Hitting the use of warrants, Signal has released details of a search warrant from police in Santa Clara, California. Quoting ZDNet:
In the search warrant, Santa Clara Police sought to get the name, street address, telephone number, and email address of a specific Signal user. It also wanted billing records, the dates of when the account was opened and registered, inbound and outbound call detail records, voicemails, video calls, emails, text messages, IP addresses along with dates and times for each login, and even all dates and times the user connected to Signal.
In response to the search warrant, Signal provided law enforcement authorities with timestamps regarding the account specified in the search warrant. The timestamps showed the dates that the account last connected to Signal.
Signal said in a blog post that, by default, it does not collect the requested information from users.
The company’s interaction with Santa Clara County police didn’t end there, however, as the law enforcement authorities then issued a non-disclosure order that required Signal to not publicly disclose that it received the search warrant.
The non-disclosure order was then extended four times, which resulted in Signal’s request to unseal the search warrant being repeatedly pushed back. In total, it took Signal almost a full year before the company was able to legally publicly disclose the process it underwent when it received the search warrant.
Why do we care?
IT providers are going to need more legal expertise, that’s for sure. I talk about data management as a service – use Signal as an extreme example.
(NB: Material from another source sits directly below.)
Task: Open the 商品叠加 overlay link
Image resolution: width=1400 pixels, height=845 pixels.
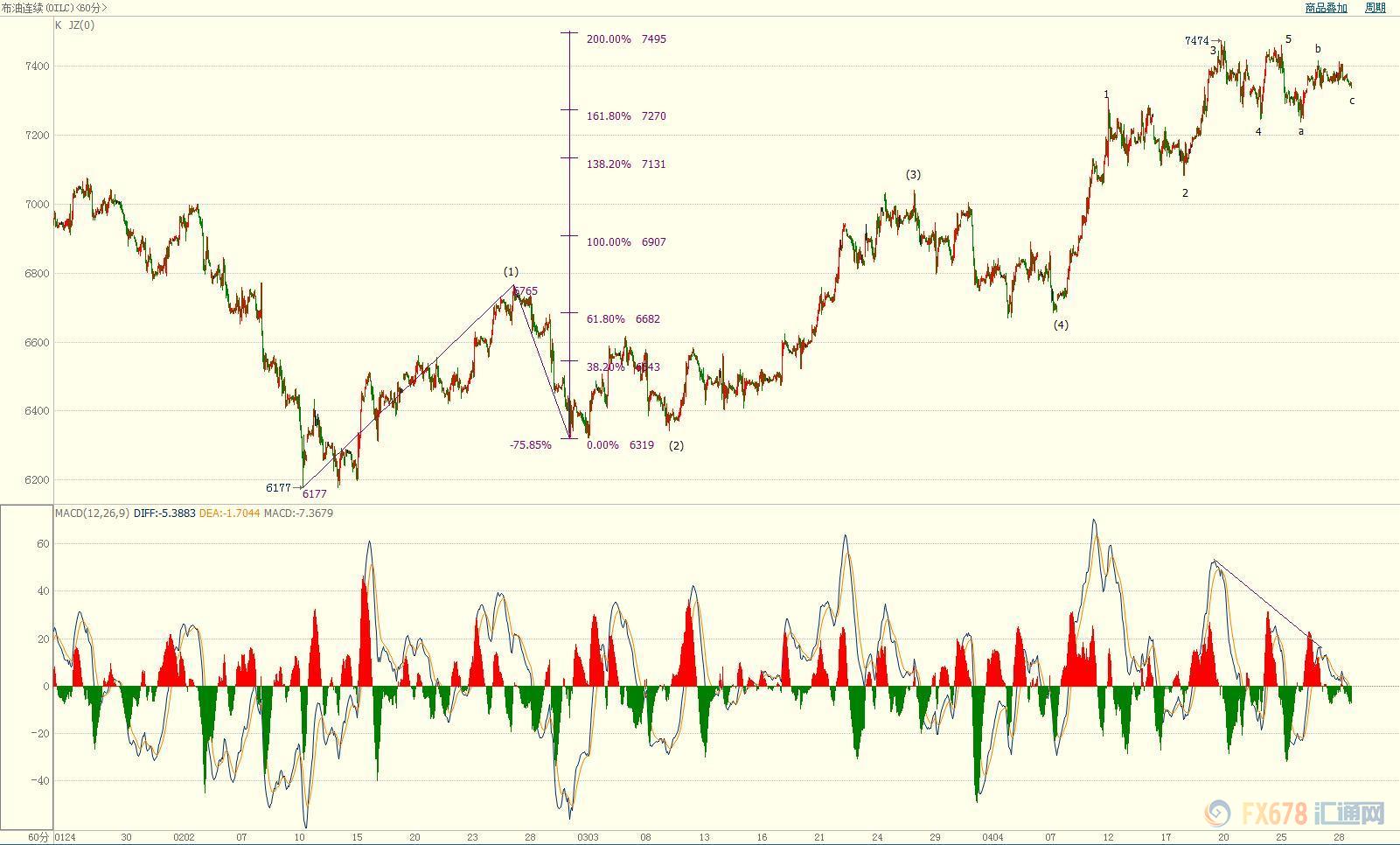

They don’t collect much information at all about users, yet are also under pressure when law enforcement comes knocking.
I’m “pro warrant” as an approach, in that I believe requiring justified, public documentation for the why of data collection is important. In a business context, I still believe there should be justified documentation for the why of data collection because it minimizes risk to the business. The risk of that data getting out – ransomware – or even damaging customer trust is a risk to offset. Ask why a customer (or yourself) is collecting all that data.